**Поставленная задача:**
Изложите в виде краткого списка абзац очерка о Лазаре Кагановиче, начинающийся словами «Он восстанавливал промышленность Украины», сохранив его основные факты.

**Предоставленный отрывок:**
* * * *

|
Сергей Константинов

Лазарь Каганович: былое и выдумки

Лазарь Каганович: былое и выдумки
Лазарь Каганович Фото: dzen.ru

Глухое Полесье. Киевская губерния. Деревня с говорящим названием — «Кабаны». Впрочем, кабанов в окрестных лесах давно нет: обходит зверь место стороной — не хочет стать пищей голодного люда. Первое воспоминание — теснота и уют «степки», маленькой сараюшки для хранения овощей, которую родители наняли, да и переделали в жильё. Кроме него мать родила ещё 12 детей. Пять сыновей и дочь выжили, по остальным читали кадиш. Мог ли кто из соседей тогда подумать, что Лейзар, сын Мошки, бегавший босиком с остальной деревенской ребятнёй, уминавший в гостях у приятелей «картоплю з салом», будет когда-нибудь на самом верху — ворочать огромными деньжищами, управлять государством?

Однако так и вышло: немыслимое стало возможным. Старший брат Михаил, после многих разговоров и объяснений, привёл его, подростка 16 лет, в большевистскую организацию.

— В девятьсот девятом году, когда я приехал в Киев, он меня связал с группой большевиков-рабочих, и сразу я окунулся… — вспоминал Лазарь Моисеевич, — И когда я начал работать и организовал забастовку, один из большевиков сказал: «Слушайте, он же нас обгонит»!

Потом он возглавлял профсоюз сапожников в Екатеринославе, в октябре 1917 руководил восстанием в Гомеле, в гражданскую мотался по всей стране от столицы до Туркестана, исполняя, по сути, обязанности комиссара на разных уровнях: город губерния, республика...


Он восстанавливал промышленность Украины, где его люто невзлюбили поборники украинизации. С 30-ых Лазарь прочно обосновался в группе, сплотившейся вокруг Сталина. Жёсткими методами он проводил сельхозполитику партии на Черноземье и Северном Кавказе, добиваясь выполнения норм хлебосдачи. Он возглавлял комиссию партийного контроля и Транспортную комиссию при Центральном Комитете партии.

* * * *

**Набор данных:**
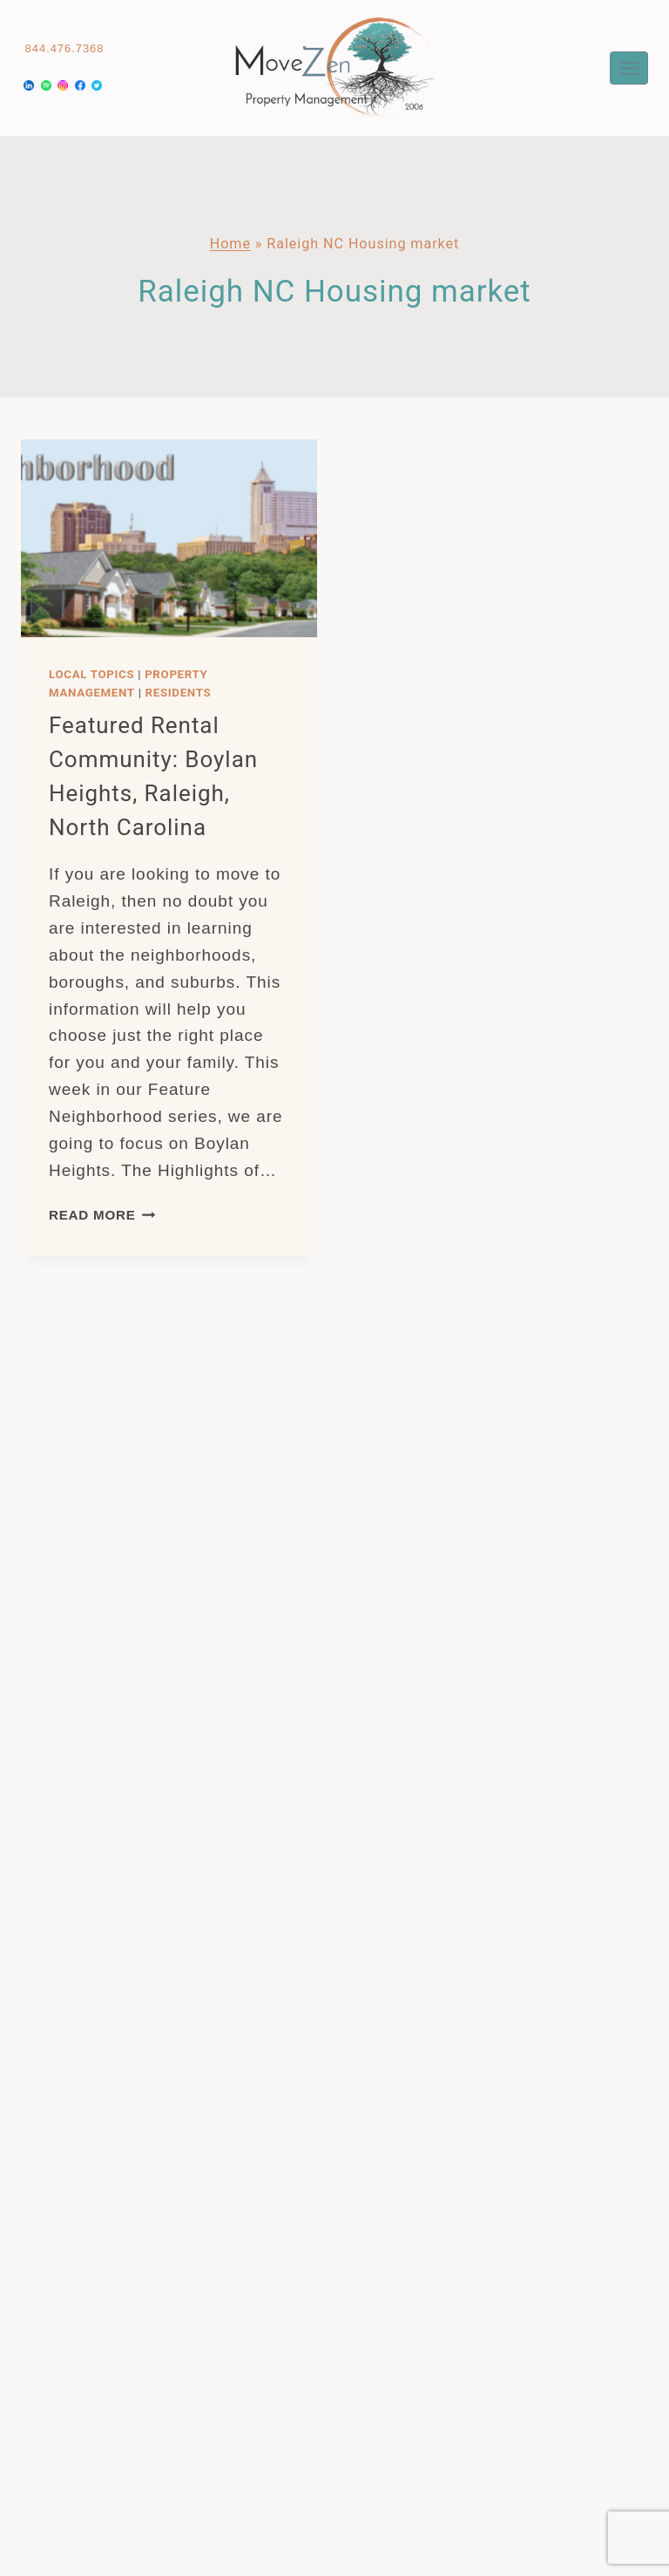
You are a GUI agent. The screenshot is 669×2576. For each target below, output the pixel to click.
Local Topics (91, 674)
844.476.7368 (65, 48)
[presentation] (169, 538)
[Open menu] (629, 68)
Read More (102, 1214)
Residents (178, 692)
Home (230, 243)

* * * *

**Решение задачи:**
- Восстанавливал промышленность Украины, где его люто невзлюбили поборники украинизации.
- С 30-х годов прочно обосновался в группе, сплотившейся вокруг Сталина.
- Жёсткими методами проводил сельскохозяйственную политику партии на Черноземье и Северном Кавказе, добиваясь выполнения норм хлебосдачи.
- Возглавлял комиссию партийного контроля и Транспортную комиссию при Центральном Комитете партии.